▶ Directions for this task
Without skipping anything, write out each record below exactly.

[Saved entries]
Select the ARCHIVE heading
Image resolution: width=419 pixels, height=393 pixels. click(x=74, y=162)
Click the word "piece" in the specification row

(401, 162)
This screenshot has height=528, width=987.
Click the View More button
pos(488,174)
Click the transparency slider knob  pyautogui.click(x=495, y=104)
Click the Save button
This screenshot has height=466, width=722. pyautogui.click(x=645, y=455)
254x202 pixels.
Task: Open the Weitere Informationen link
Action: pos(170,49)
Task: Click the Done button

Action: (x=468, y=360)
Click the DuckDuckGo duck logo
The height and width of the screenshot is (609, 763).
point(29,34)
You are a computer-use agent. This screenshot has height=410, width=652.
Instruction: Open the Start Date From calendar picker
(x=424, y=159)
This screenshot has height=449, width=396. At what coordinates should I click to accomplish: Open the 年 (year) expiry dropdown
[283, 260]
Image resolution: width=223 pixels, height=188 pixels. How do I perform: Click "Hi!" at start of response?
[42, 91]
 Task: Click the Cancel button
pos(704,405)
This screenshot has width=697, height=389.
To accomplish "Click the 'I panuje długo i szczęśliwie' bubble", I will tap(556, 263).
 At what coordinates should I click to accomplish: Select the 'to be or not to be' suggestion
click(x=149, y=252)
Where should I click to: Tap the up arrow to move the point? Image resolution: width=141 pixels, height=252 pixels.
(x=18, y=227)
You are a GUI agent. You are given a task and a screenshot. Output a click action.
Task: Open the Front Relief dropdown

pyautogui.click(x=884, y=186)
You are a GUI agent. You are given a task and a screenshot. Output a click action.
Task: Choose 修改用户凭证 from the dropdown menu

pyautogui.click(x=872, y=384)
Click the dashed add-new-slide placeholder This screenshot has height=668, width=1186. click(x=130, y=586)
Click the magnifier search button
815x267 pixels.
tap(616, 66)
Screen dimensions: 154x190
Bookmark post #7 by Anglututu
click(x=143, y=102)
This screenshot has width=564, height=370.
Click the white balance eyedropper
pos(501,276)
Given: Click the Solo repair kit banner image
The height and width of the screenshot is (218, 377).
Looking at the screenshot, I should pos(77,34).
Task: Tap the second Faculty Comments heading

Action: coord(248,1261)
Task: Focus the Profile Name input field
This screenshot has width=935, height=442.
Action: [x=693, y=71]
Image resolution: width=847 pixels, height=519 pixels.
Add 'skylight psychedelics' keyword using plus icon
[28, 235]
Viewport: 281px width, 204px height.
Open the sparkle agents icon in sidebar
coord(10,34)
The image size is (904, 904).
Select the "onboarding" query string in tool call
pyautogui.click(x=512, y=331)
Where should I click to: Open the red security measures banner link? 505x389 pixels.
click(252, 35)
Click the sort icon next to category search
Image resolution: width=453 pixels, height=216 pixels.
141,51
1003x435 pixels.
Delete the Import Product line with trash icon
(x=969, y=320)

▶ Answer
Select the ARCHIVE heading
Image resolution: width=419 pixels, height=393 pixels. click(x=74, y=162)
Click the word "piece" in the specification row

(401, 162)
This screenshot has height=528, width=987.
Click the View More button
pos(488,174)
Click the transparency slider knob  pyautogui.click(x=495, y=104)
Click the Save button
This screenshot has height=466, width=722. pyautogui.click(x=645, y=455)
254x202 pixels.
Task: Open the Weitere Informationen link
Action: pos(170,49)
Task: Click the Done button

Action: (x=468, y=360)
Click the DuckDuckGo duck logo
The height and width of the screenshot is (609, 763).
point(29,34)
You are a computer-use agent. This screenshot has height=410, width=652.
Instruction: Open the Start Date From calendar picker
(x=424, y=159)
This screenshot has height=449, width=396. At what coordinates should I click to accomplish: Open the 年 (year) expiry dropdown
[283, 260]
Image resolution: width=223 pixels, height=188 pixels. How do I perform: Click "Hi!" at start of response?
[42, 91]
 Task: Click the Cancel button
pos(704,405)
This screenshot has width=697, height=389.
To accomplish "Click the 'I panuje długo i szczęśliwie' bubble", I will tap(556, 263).
 At what coordinates should I click to accomplish: Select the 'to be or not to be' suggestion
click(x=149, y=252)
Where should I click to: Tap the up arrow to move the point? Image resolution: width=141 pixels, height=252 pixels.
(x=18, y=227)
You are a GUI agent. You are given a task and a screenshot. Output a click action.
Task: Open the Front Relief dropdown

pyautogui.click(x=884, y=186)
You are a GUI agent. You are given a task and a screenshot. Output a click action.
Task: Choose 修改用户凭证 from the dropdown menu

pyautogui.click(x=872, y=384)
Click the dashed add-new-slide placeholder This screenshot has height=668, width=1186. click(x=130, y=586)
Click the magnifier search button
815x267 pixels.
tap(616, 66)
Screen dimensions: 154x190
Bookmark post #7 by Anglututu
click(x=143, y=102)
This screenshot has width=564, height=370.
Click the white balance eyedropper
pos(501,276)
Given: Click the Solo repair kit banner image
The height and width of the screenshot is (218, 377).
Looking at the screenshot, I should pos(77,34).
Task: Tap the second Faculty Comments heading

Action: coord(248,1261)
Task: Focus the Profile Name input field
This screenshot has width=935, height=442.
Action: [x=693, y=71]
Image resolution: width=847 pixels, height=519 pixels.
Add 'skylight psychedelics' keyword using plus icon
[28, 235]
Viewport: 281px width, 204px height.
Open the sparkle agents icon in sidebar
coord(10,34)
The image size is (904, 904).
Select the "onboarding" query string in tool call
pyautogui.click(x=512, y=331)
Where should I click to: Open the red security measures banner link? 505x389 pixels.
click(252, 35)
Click the sort icon next to category search
Image resolution: width=453 pixels, height=216 pixels.
141,51
1003x435 pixels.
Delete the Import Product line with trash icon
(x=969, y=320)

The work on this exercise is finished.